● **EXERCISE INSTRUCTIONS**:
Copy every line that contains the string "computer" from the entries below.

● **PROVIDED RECORDS**:

((

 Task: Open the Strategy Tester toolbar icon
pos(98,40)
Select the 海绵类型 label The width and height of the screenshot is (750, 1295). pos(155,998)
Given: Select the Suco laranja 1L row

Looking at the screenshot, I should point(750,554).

))
((

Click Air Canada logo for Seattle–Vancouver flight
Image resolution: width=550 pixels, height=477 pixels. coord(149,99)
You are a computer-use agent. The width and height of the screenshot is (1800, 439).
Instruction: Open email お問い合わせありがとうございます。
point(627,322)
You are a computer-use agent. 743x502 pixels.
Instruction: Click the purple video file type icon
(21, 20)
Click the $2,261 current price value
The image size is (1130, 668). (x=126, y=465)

))
((

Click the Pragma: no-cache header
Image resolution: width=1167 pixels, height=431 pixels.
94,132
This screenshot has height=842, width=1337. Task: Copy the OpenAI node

))

● **ANSWER BOX**:
You are a computer-use agent. The width and height of the screenshot is (1800, 439).
You are a computer-use agent. 743x502 pixels.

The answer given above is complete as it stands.